If pictures appear in the lines below, skip them and copy exactly the lines from the one containing "Toggle password visibility eye icon" through the one containing "Task: Open the Hale", and nothing else.
───── Data under study ─────
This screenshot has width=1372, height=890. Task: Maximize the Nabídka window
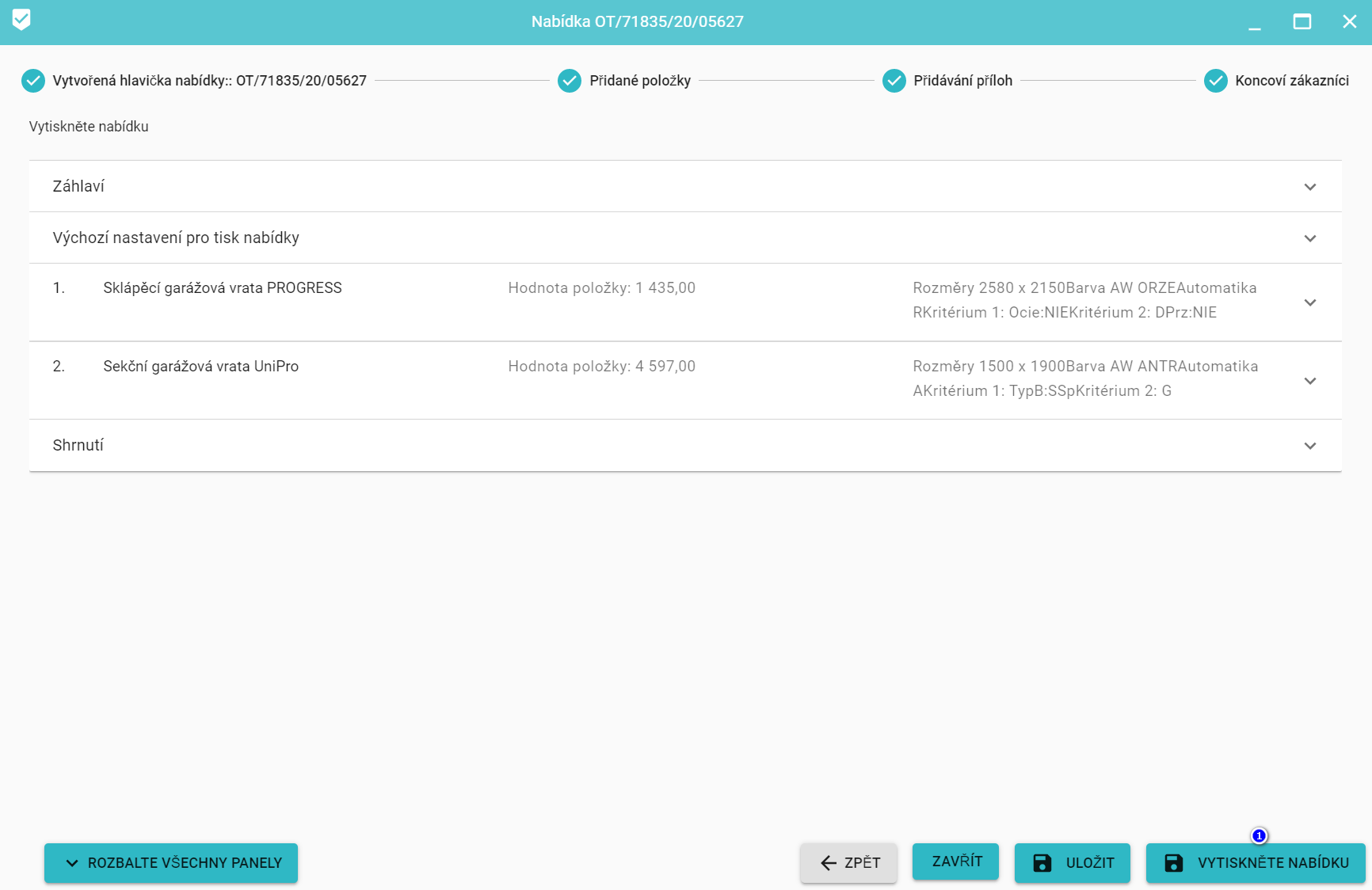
─────
───── Data under study ─────
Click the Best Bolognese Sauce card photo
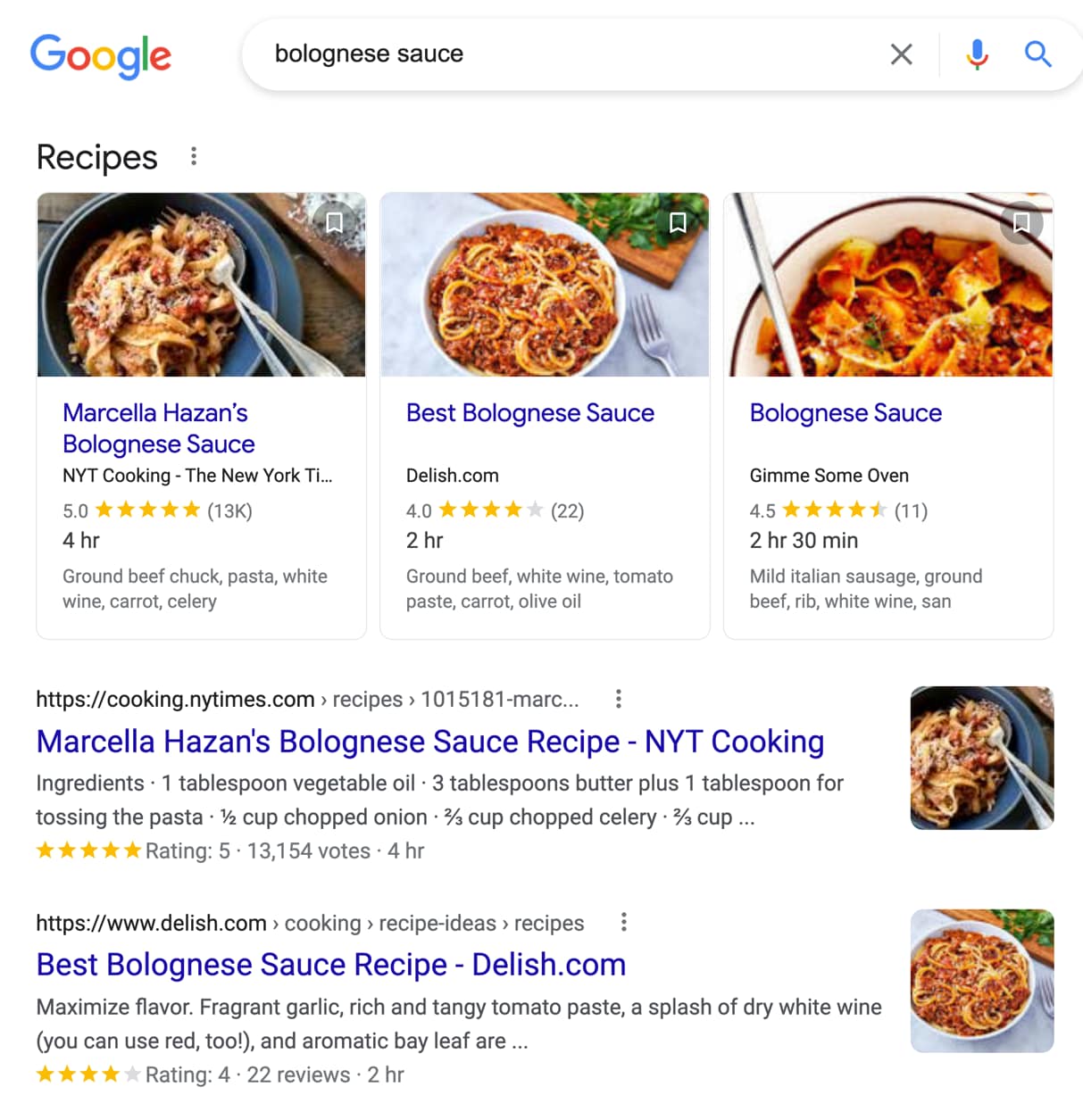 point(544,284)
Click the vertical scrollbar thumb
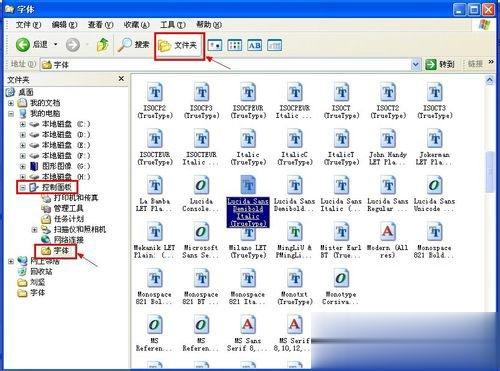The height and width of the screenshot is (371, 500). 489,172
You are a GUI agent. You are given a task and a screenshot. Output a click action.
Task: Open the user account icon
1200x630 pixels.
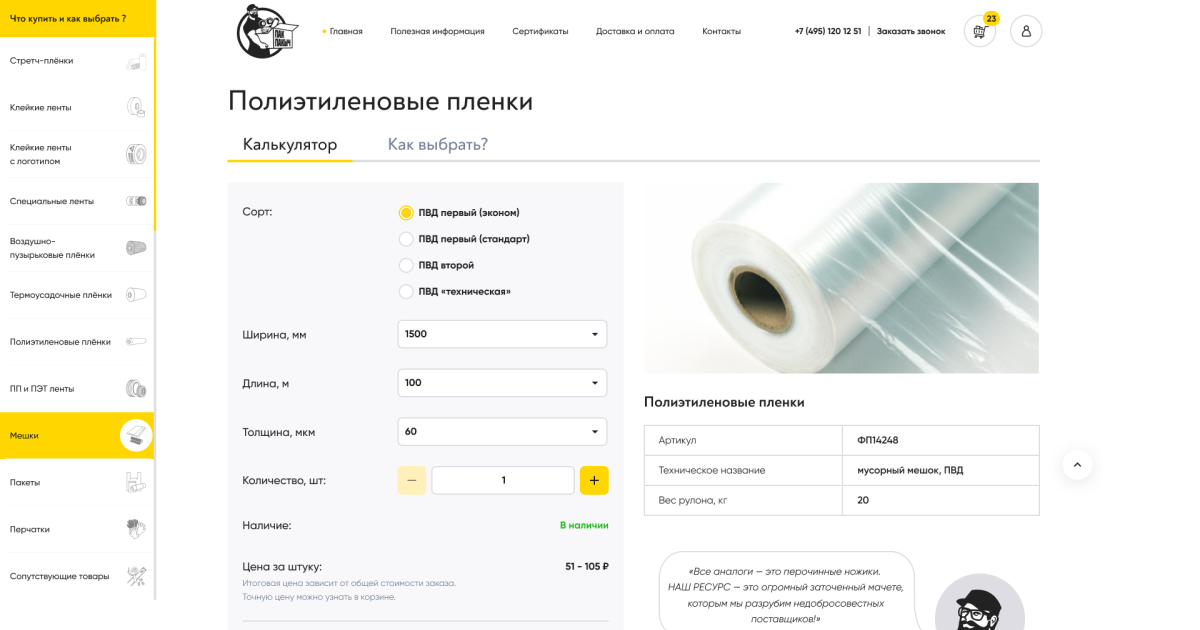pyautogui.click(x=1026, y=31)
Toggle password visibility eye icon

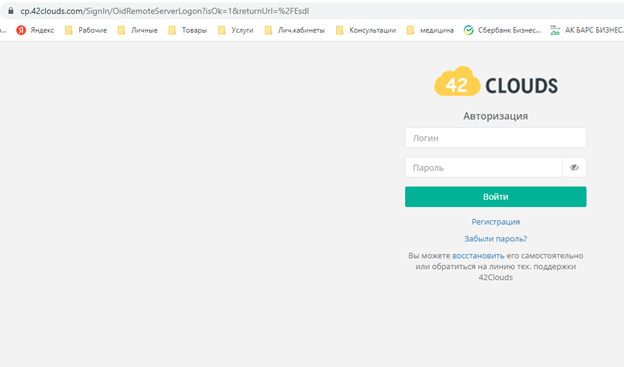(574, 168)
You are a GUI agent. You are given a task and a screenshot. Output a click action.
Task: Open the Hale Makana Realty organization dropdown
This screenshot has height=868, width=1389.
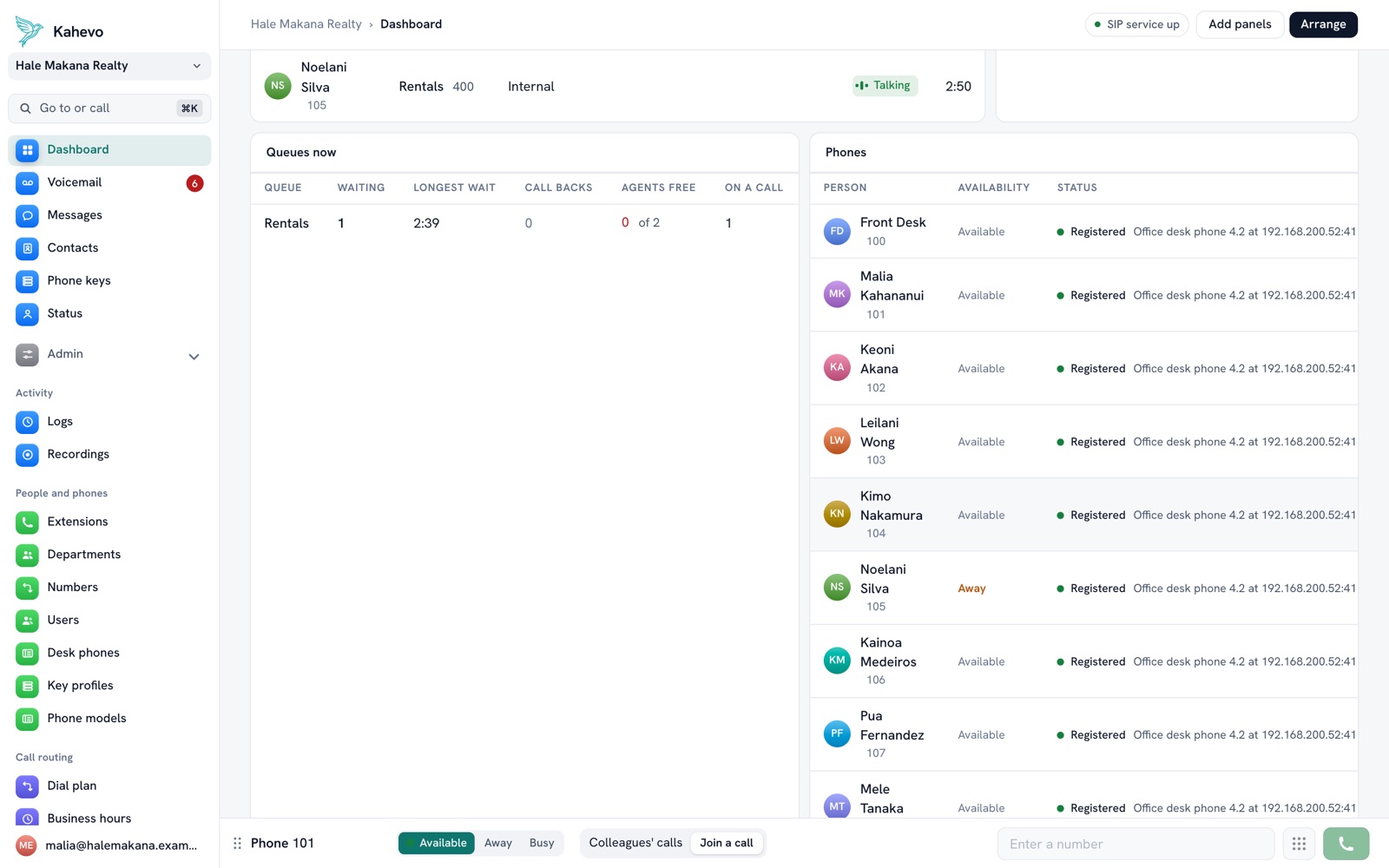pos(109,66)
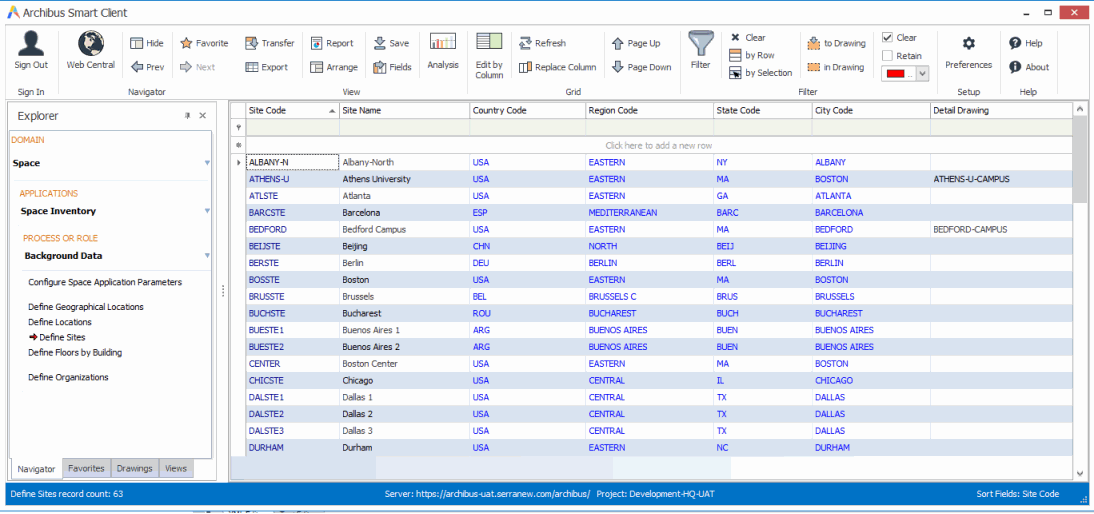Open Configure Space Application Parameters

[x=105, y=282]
─────
───── Data under study ─────
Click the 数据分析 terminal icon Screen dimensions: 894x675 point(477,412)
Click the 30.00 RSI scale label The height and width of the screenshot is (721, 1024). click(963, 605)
─────
§ **Solved exercise**
Toggle password visibility eye icon

(574, 168)
You are a GUI agent. You are given a task and a screenshot. Output a click action.
Task: Open the Hale Makana Realty organization dropdown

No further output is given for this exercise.